Shaking the Grass

January 9, 2014
Thursday

And the days are not full enough
And the nights are not full enough
And life slips by like a field mouse
Not shaking the grass.
— Ezra Pound, 1885-1972
American poet

My friend Harvey Freedenberg is an attorney, a fiction writer, and a prolific book reviewer whose take on literature, intellectual property, football, and the world in general I find both engaging and wise. For many years he has kept a commonplace book, a compendium of collected bits of news and ideas, quotations, passages copied out of reading, perhaps a photograph or drawing. He wrote about his own two years ago at Beyond the Margins.

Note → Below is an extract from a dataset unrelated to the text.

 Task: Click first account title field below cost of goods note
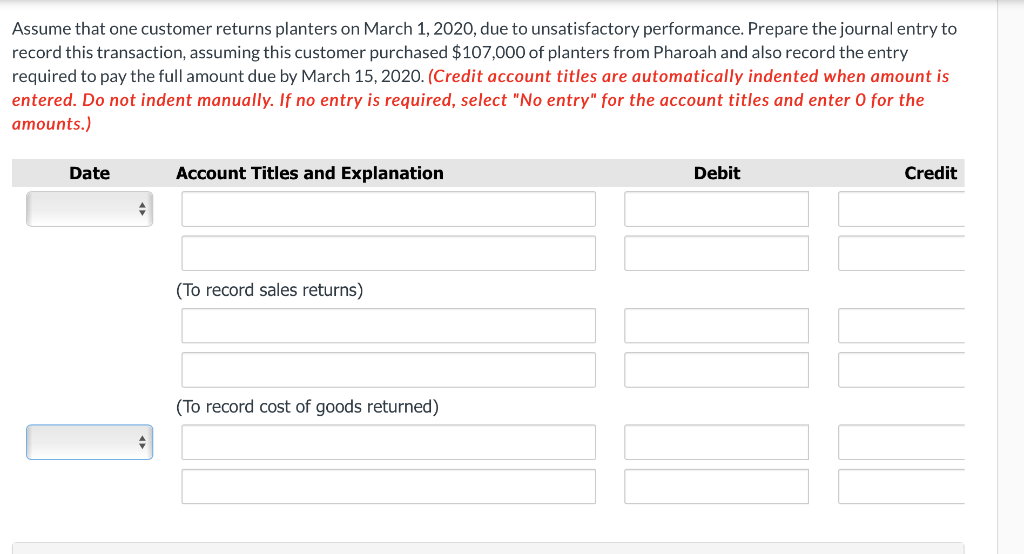coord(388,442)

Recently, he asked Facebook friends about their habits of keeping diaries or journals, how we did it, what we used, what we included. He himself does not do this, but he was thinking of starting. Many of us responded enthusiastically. We talked about our methods (every morning for an hour, or just jotted highlights at the end of the day), our materials (plain lined notebooks, top- or side-bound spiral or perfect or sewn, pocket size, letter size, gilt-edged leather-bound, electronic), our histories.

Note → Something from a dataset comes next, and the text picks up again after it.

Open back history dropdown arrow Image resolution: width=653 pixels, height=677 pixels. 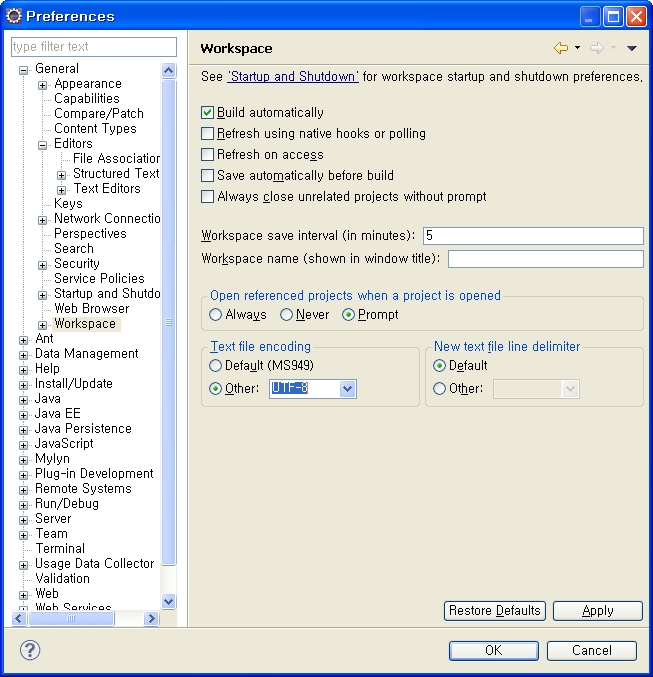[x=577, y=48]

For me, it’s 25 years in 40 volumes stored in two wicker boxes that fit under the highboy in my living room. I started Volume 41 on December 1, 2013, and last week I bought a new box for the next 20 volumes. I use plain lined 8.5×11 notebooks, many top-bound. I wrote about my habits and my collection of filled notebooks just two months ago, and included a picture of my wicker boxes.

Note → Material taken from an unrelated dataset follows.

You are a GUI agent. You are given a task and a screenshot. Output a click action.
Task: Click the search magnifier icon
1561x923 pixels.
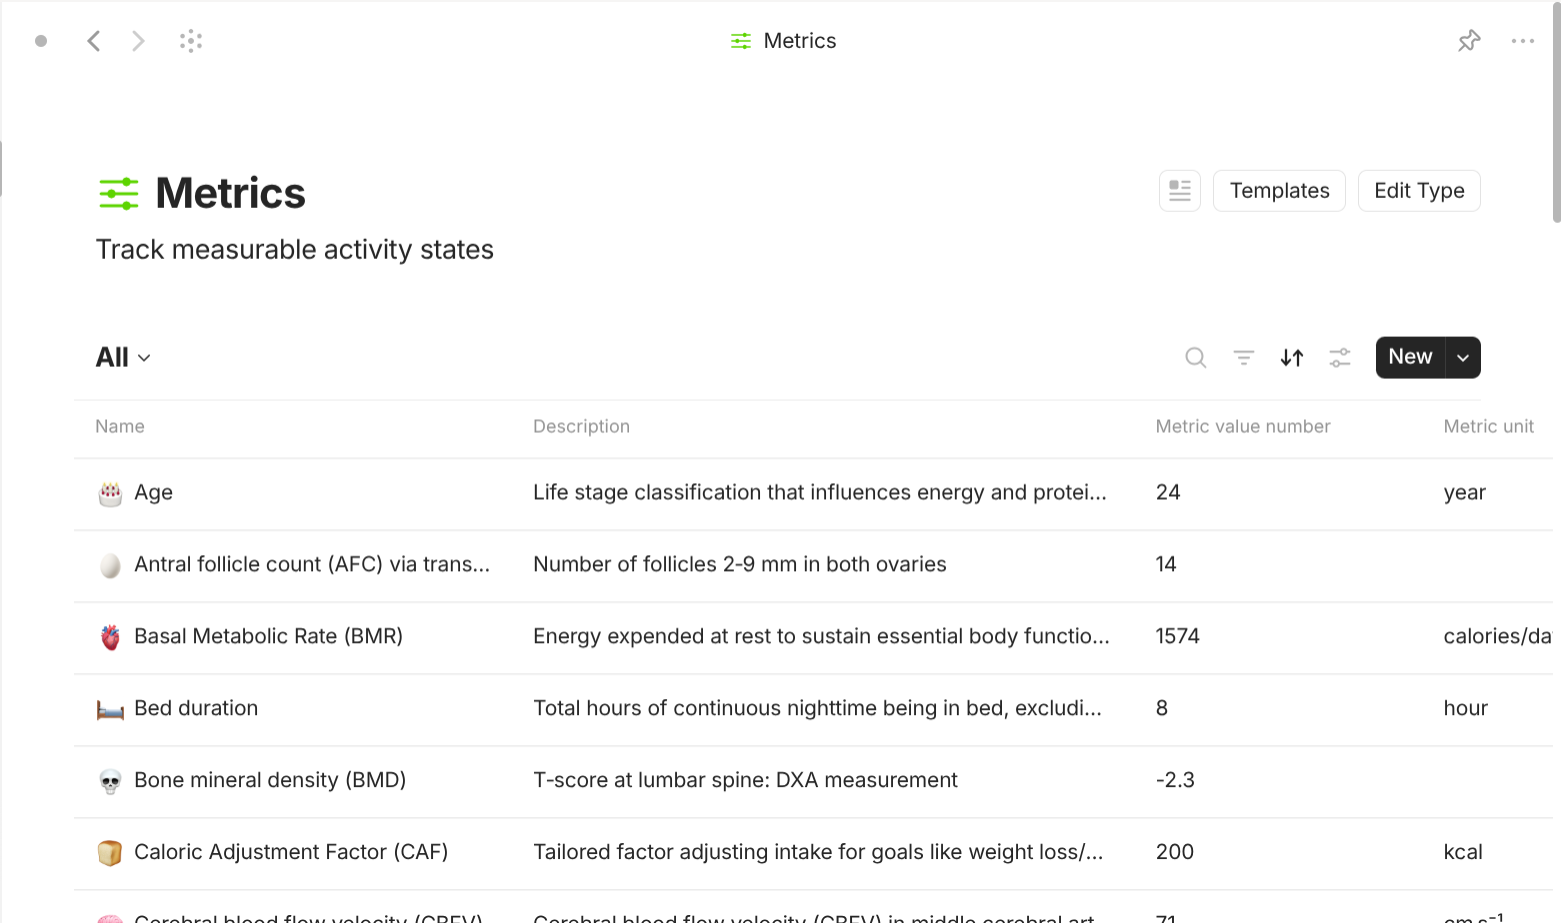click(1195, 358)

Harvey was also interested in the why of our daily journal-keeping. Again, answers were varied. To work out personal concerns, to record prayer concerns, to note the weather and the headlines, to record “a picture of life and times then available for kids & grandkids,” as the character says in the excerpt from the George Saunders story I use to open my November blog post. To remember, to remember, to shake the grass.

For reasons I cannot now explain, Volume 29 of my journal, covering December 21, 2009 to May 26, 2010, sits on my computer desk at the moment. It’s 150 pages in a side-bound spiral notebook with big red poppies on the cover, one of five such that I bought at an Ingles in Georgia in March of 2009. I opened it to today’s date.

January 9, 2010
Saturday.

7:30 — 24 °

The coffee is really good. Lots to do today — get ready for dinner guests, take Lynn to the train station, have the dinner guests. Anxiety anxiety. Not enough time here to settle into reading and writing.

I have no idea – absolutely no idea — who those dinner guests were. Nothing in the pages that precede the notation indicates the extending of an invitation. I also could not recall where Lynn was going on the train, but she did. She and a friend were going to New York City to see Wicked, a gift from Lynn to the other young woman who would soon be leaving on an extended mission trip for her church. I remembered the plan to see Wicked, remembered the other girl’s mission, where she went, how long she stayed, remembered getting out of the car to hug her goodbye when I picked them up on their return from New York and delivered her to her house. 

Even those details did not help me recall who my dinner guests might have been, nor why I might have been anxious about the event. Subsequent pages are filled with the work I was doing to prepare a manuscript for the Bread Loaf Writers’ Conference and notes from my reading. A week later, I copied out a passage from The Stone Diaries, by Carol Shields: “There are chapters in every life which are seldom read, and certainly not aloud.”

I will continue to try to recall who my dinner guests were four years ago. If it was one of you, reading this, please let me know. And I hereby resolve to try to put a little more detail into my notations, to shake the grass a little more.